Colorizer was inspired by recent photography trends where images are often edited with orange and teal tones. Colorizer pulls the brighter areas (highlights) and darker areas (shadows) of an image towards two different colors (orange and teal by default). You can use this tool to add strong tones to your images.

Here is a sample image:

Imgur

Here is the same image run through colorizer with the default settings:

Imgur

Usage

Dependencies

To run colorizer, you will need Python and the Python Imaging Library (PIL).

You can install Python here.

To install PIL, you can run the following command:

pip install Pillow

If you don't have pip, you can try and install PIL using the instructions here.

Specifying Filepath

To run colorizer on one or more pictures, you must specify a folder with supported images. You can specify the filepath for the folder with images by using the -f flag as follows:

python colorize.py -f insert_filepath_here

If the folder with images is /Users/arudrra/Images, here is how the command should look:

python colorize.py -f /Users/arudrra/Images

Colorizer will then apply the color edits to all supported files in the specified folder (/Users/arudrra/Images in the example above). Colorizer saves the file to the same folder with a _colorized appended to the end of the filename. You can edit the file ending by changing the MODIFIED_FILENAME_ADDITION global in the colorize.py file.
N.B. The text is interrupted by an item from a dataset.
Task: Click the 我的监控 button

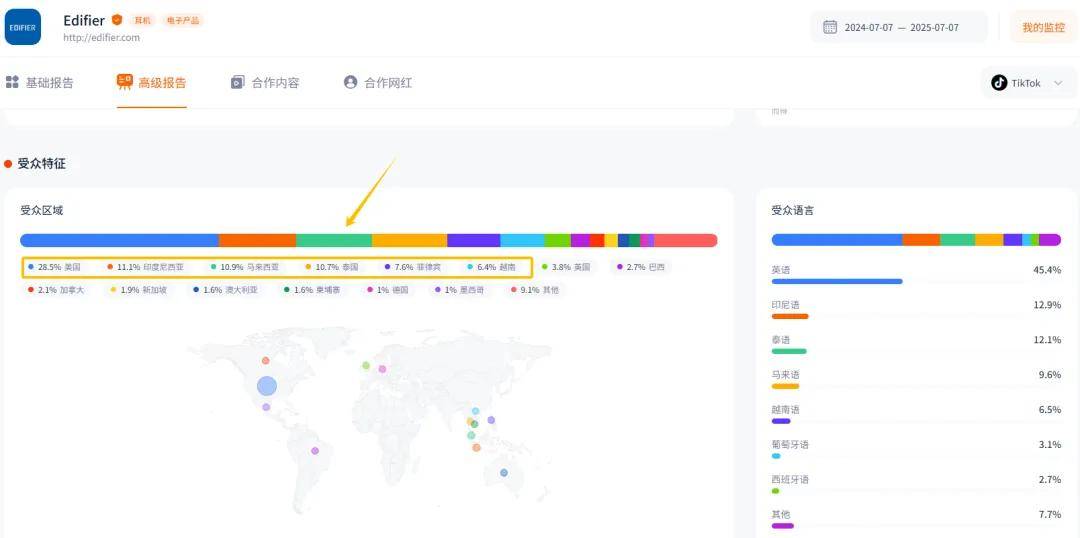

Colorizer supports files with JPG, JPEG, and PNG extensions. You can add or remove supported file types by modifying the SUPPORTED_EXTENSIONS global in the script.

Python Versions

Colorizer requires python3 to work. Depending on your environment, you may have to use python3 instead of python when running colorize: python3 colorize.py -f /Users/arudrra/Images

Runtime Notes

Colorizer samples every image and computes every pixel value for each image. This process takes time, especially for larger images. Colorizer tells you which image is being processed at the moment and when the image has been colorized and saved. Quitting the script preemptively will cause the progress for the current image to be canceled.

Under the Hood

Editing Base Tones

By default, highlights (brighter parts of the image) are pulled towards orange and shadows (darker parts of the image) are pulled towards teal. You can change the colors that both highlights and shadows are pulled towards with the -hrgb (highlight rgb) and -srgb (shadow rgb) flags.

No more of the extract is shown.